** Begin Passage to read **
Supreme Court of Arkansas

September 28, 2017

ALEXANDER POKATILOV APPELLANT
v.
STATE OF ARKANSAS APPELLEE

         APPEAL FROM THE LONOKE COUNTY CIRCUIT COURT [43CR-14-167] HONORABLE SANDY HUCKABEE, JUDGE

          Jeff Rosenzweig, for appellant.

          Leslie Rutledge, Att'y Gen., by: Amanda Jegley, for appellee.

          ROBIN F. WYNNE, ASSOCIATE JUSTICE

         Alexander Pokatilov appeals from his conviction for possession of a controlled substance with purpose to deliver, for which he was sentenced to five years' probation and ordered to pay a $5000 fine. Appellant makes the following arguments on appeal: 1) the circuit court should have granted his motion for directed verdict; 2) the circuit court erred in refusing a proffered jury instruction; 3) the circuit court erred in refusing to reinstruct the jury after it submitted questions during its guilt-phase deliberations; and 4) the trial court erred in denying appellant's motion to suppress. Our court of appeals affirmed appellant's conviction, Pokatilov v. State, 2017 Ark.App. 150, 516 S.W.3d 285, and we granted appellant's petition for review. Because we granted the petition for review, our jurisdiction lies pursuant to Rule l-2(e) of the Rules of the Arkansas Supreme Court (2016). We affirm.
** End Passage to read **
** Begin Record set **
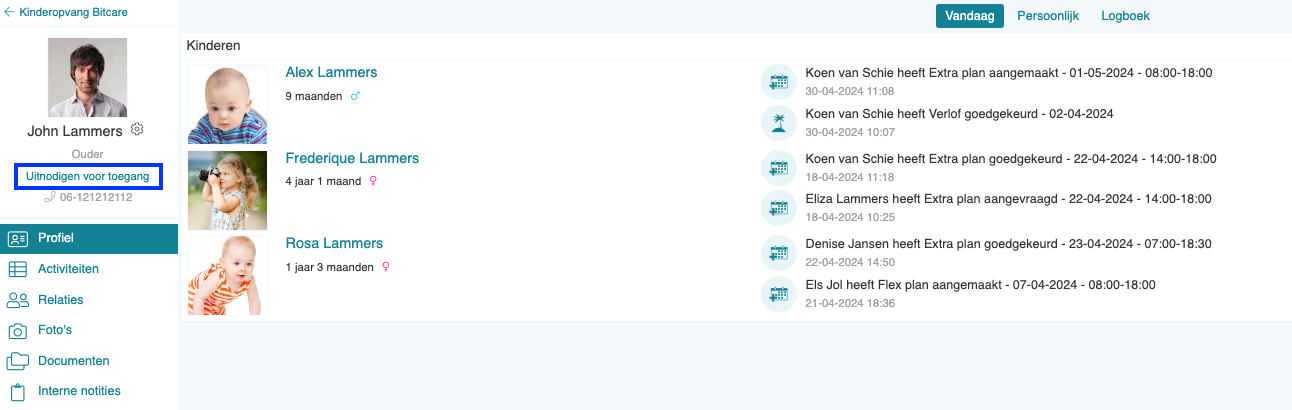Open Activiteiten via its table icon
This screenshot has height=410, width=1292.
tap(17, 269)
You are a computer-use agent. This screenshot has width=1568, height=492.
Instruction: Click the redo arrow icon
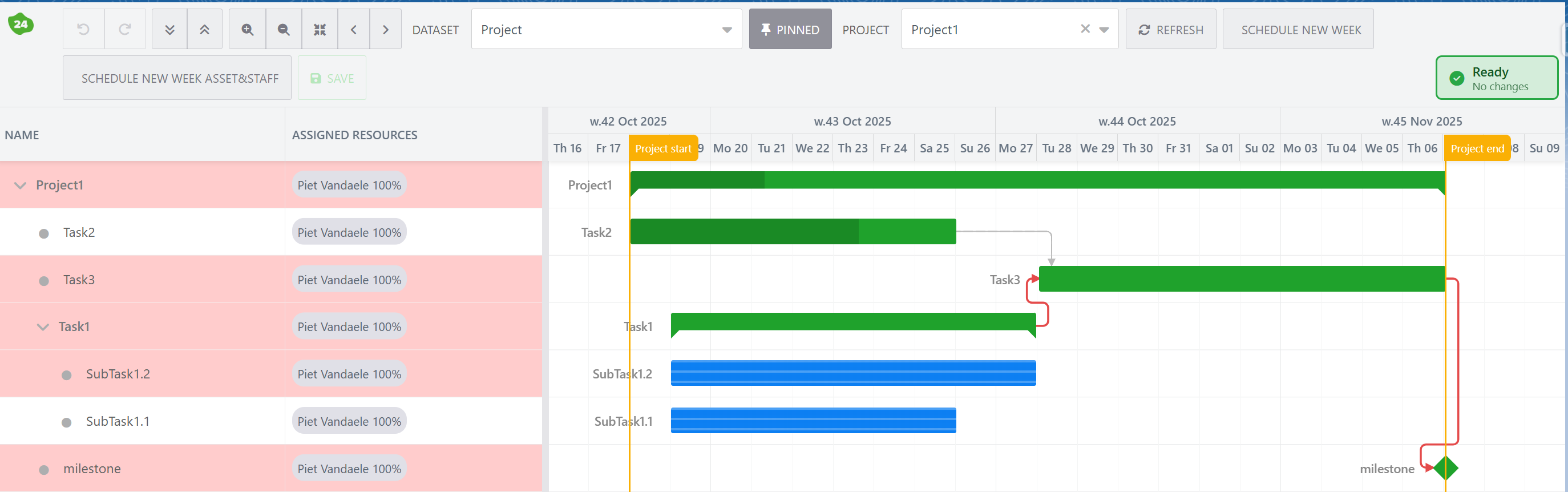(125, 29)
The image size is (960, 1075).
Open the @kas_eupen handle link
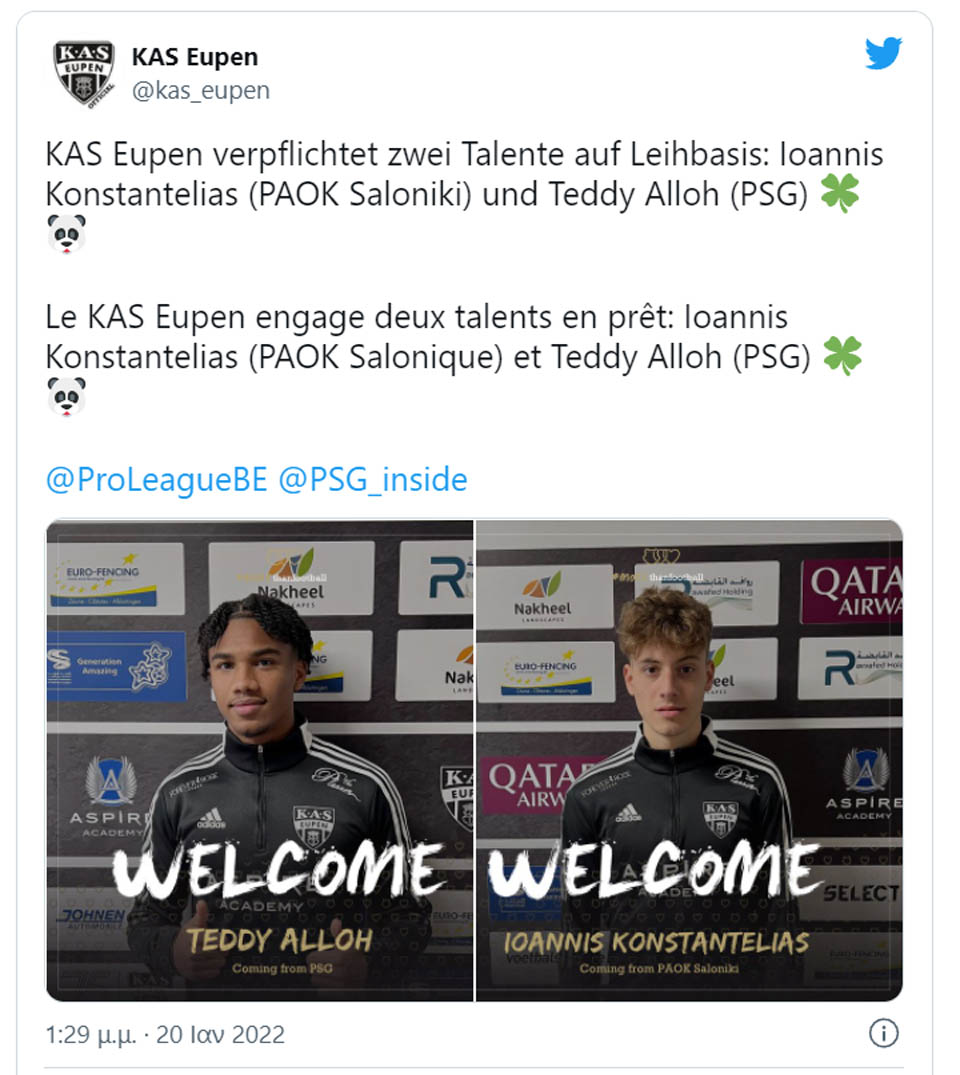[x=200, y=91]
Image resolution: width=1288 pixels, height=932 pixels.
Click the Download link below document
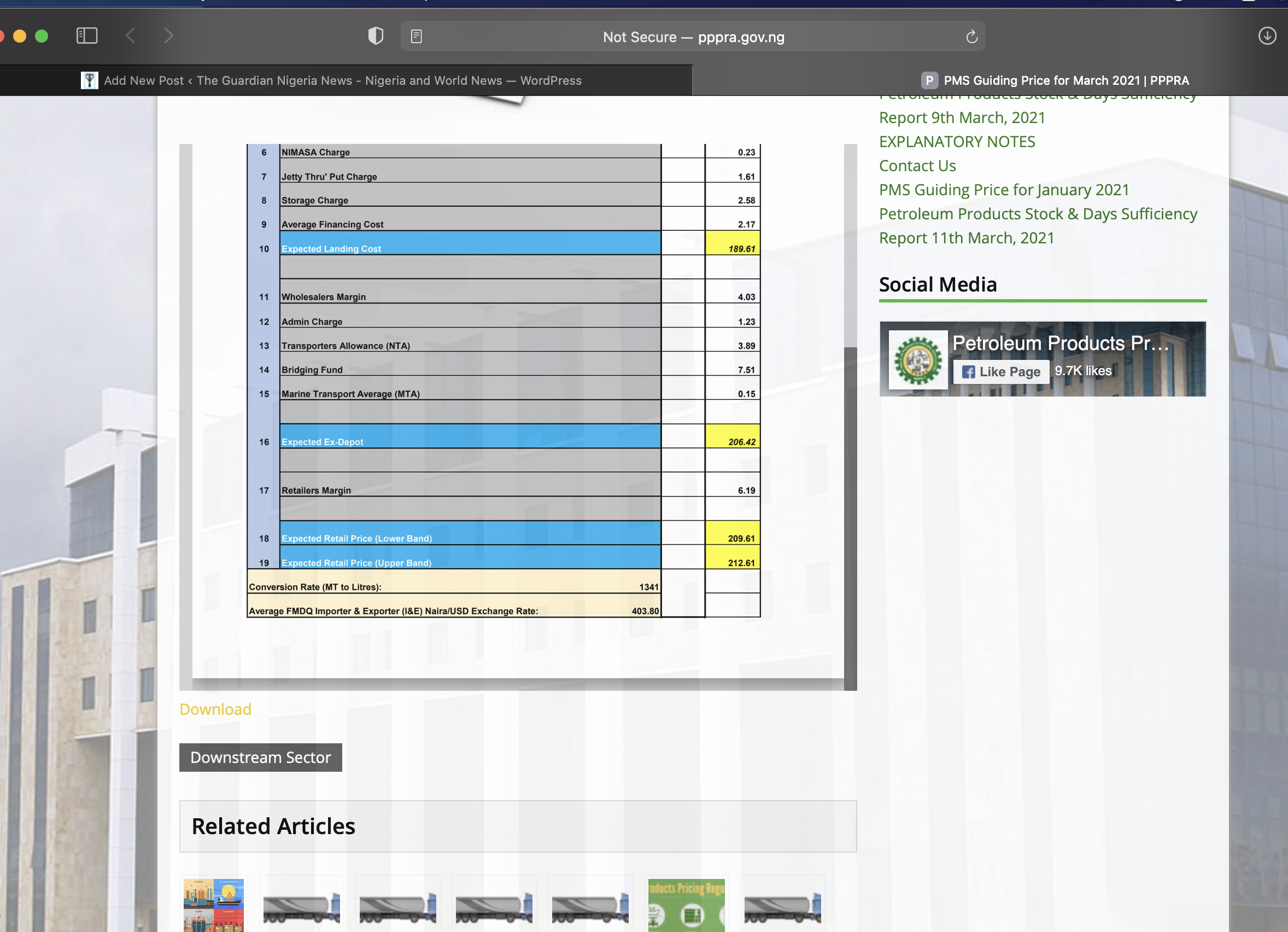(x=215, y=709)
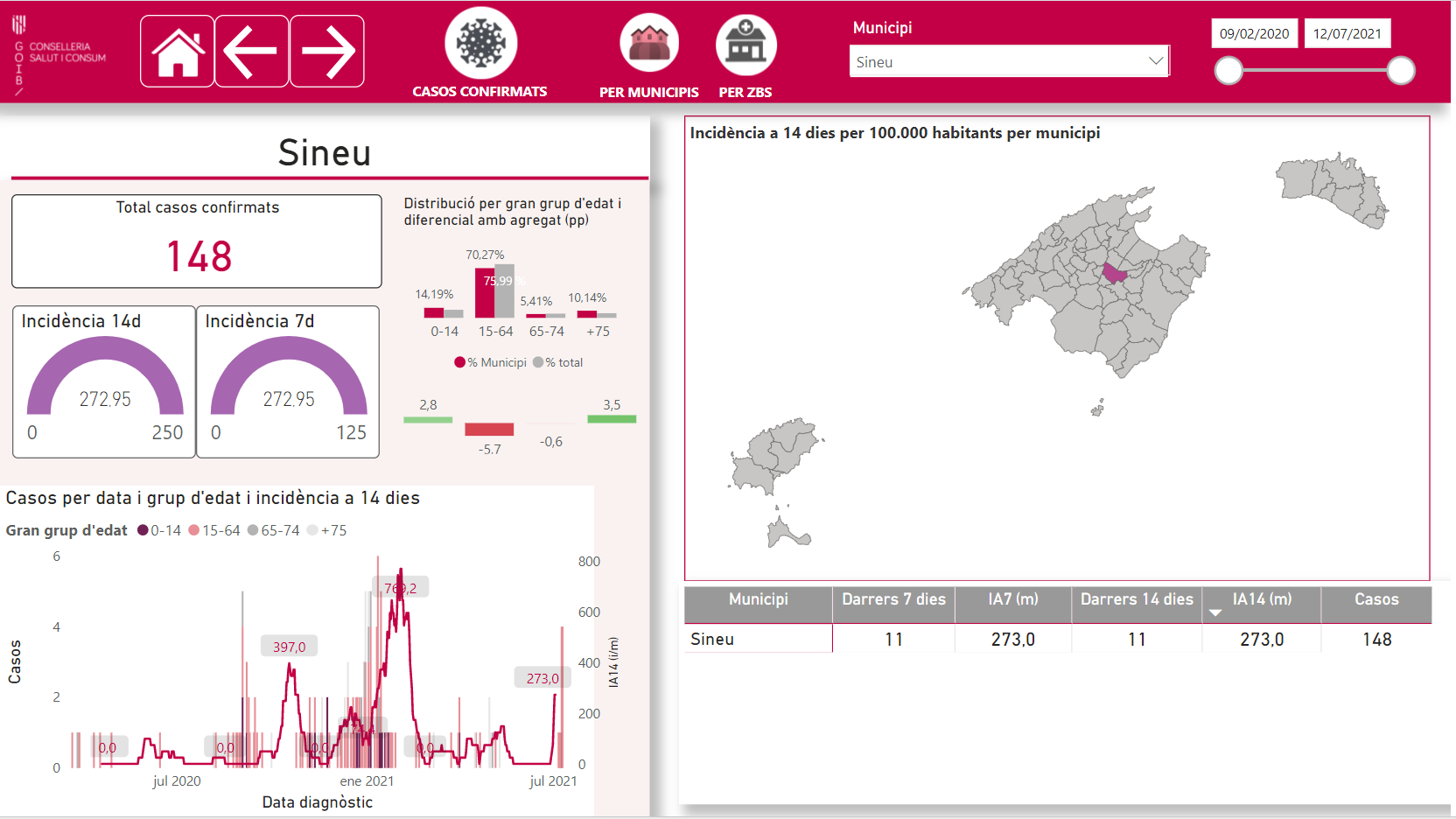Sort table by Casos column header
This screenshot has width=1456, height=819.
tap(1376, 599)
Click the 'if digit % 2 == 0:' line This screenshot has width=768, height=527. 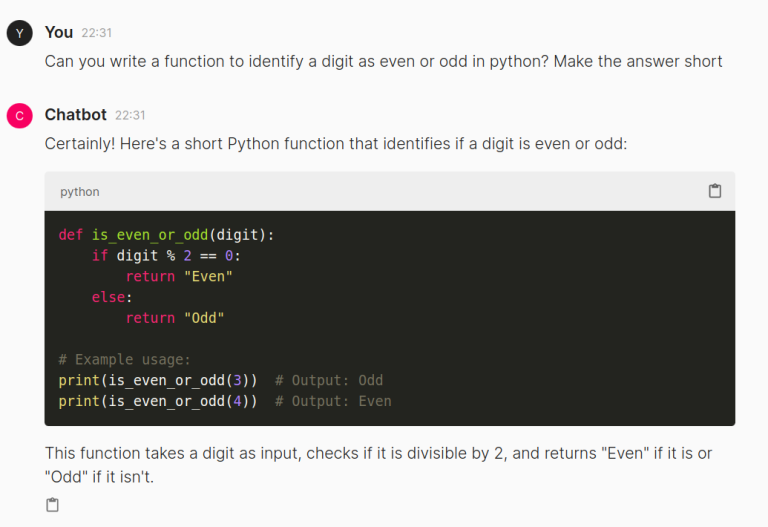point(166,256)
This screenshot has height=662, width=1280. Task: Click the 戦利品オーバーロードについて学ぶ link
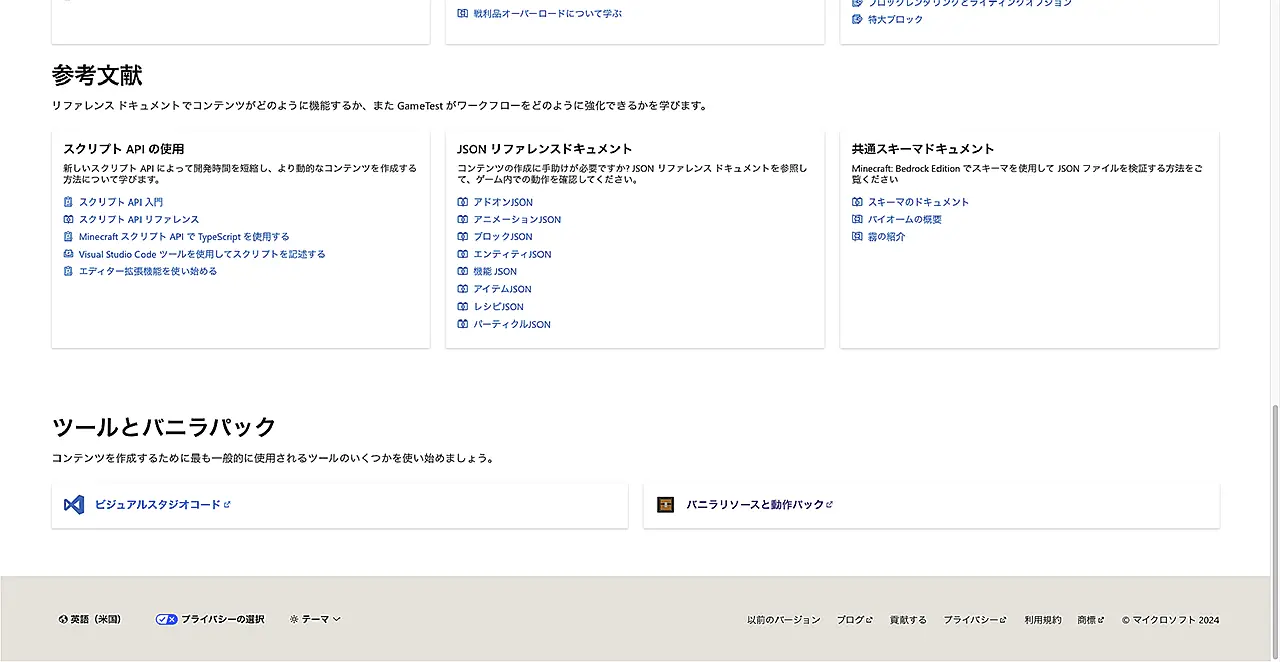tap(547, 14)
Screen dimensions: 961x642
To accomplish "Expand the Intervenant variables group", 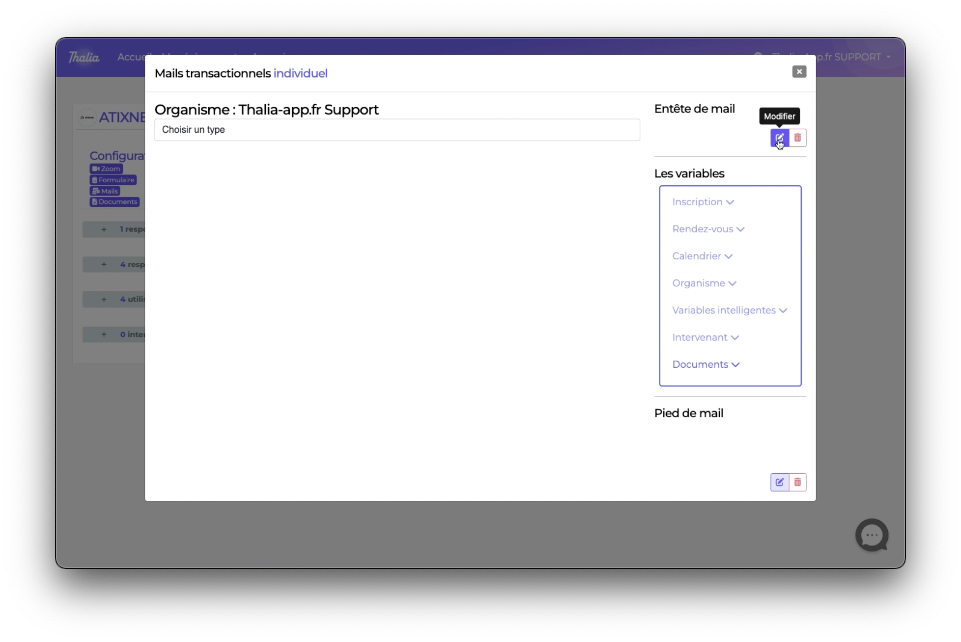I will [x=705, y=337].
** End Record set **
> **Prompt 1**:
Answer these questions from the opinion:
(a) Which court did the appeal come from?
(b) Who argued for the appellant?
(c) What sentence did the appellant receive for his conviction?
> **Prompt 2**: Swap "HONORABLE" for "HON." in the opinion and write out the part starting at "September 28, 2017" and ending at "Jegley, for appellee.".

> **Task result 1**:
(a) The Lonoke County Circuit Court.
(b) Jeff Rosenzweig.
(c) Five years' probation and a $5000 fine.

> **Task result 2**:
September 28, 2017

ALEXANDER POKATILOV APPELLANT
v.
STATE OF ARKANSAS APPELLEE

         APPEAL FROM THE LONOKE COUNTY CIRCUIT COURT [43CR-14-167] HON. SANDY HUCKABEE, JUDGE

          Jeff Rosenzweig, for appellant.

          Leslie Rutledge, Att'y Gen., by: Amanda Jegley, for appellee.